━━━ Input rows ━━━
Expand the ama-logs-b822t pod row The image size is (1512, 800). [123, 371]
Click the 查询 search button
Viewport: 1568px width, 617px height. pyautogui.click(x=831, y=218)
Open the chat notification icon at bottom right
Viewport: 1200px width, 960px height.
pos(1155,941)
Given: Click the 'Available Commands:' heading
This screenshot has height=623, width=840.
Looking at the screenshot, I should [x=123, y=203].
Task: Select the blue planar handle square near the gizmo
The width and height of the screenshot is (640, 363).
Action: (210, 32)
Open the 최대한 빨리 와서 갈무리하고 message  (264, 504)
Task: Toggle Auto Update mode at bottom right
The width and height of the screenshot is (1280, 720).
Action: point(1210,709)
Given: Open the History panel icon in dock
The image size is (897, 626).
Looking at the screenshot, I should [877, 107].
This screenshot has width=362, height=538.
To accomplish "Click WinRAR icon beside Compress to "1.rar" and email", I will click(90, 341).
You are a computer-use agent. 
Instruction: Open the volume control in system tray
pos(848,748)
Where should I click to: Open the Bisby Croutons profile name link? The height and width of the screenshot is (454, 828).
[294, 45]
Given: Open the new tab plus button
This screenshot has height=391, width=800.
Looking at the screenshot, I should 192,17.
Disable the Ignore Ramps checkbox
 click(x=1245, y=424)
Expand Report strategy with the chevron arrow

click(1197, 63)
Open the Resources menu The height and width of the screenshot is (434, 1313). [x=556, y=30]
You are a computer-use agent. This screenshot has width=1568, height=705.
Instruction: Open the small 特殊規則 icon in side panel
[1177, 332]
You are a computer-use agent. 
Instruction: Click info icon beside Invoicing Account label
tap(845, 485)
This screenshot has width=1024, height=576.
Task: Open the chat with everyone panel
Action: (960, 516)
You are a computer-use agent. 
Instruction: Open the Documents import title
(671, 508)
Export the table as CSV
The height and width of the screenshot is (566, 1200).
━━━
§ Aim of the exercise
Copy out, word for word, the entries from the line containing "Task: Select the" through the line containing "Looking at the screenshot, I should [877, 107].", including both of those lines.

§ Answer in full
Task: Select the blue planar handle square near the gizmo
The width and height of the screenshot is (640, 363).
Action: (210, 32)
Open the 최대한 빨리 와서 갈무리하고 message  (264, 504)
Task: Toggle Auto Update mode at bottom right
The width and height of the screenshot is (1280, 720).
Action: point(1210,709)
Given: Open the History panel icon in dock
The image size is (897, 626).
Looking at the screenshot, I should [877, 107].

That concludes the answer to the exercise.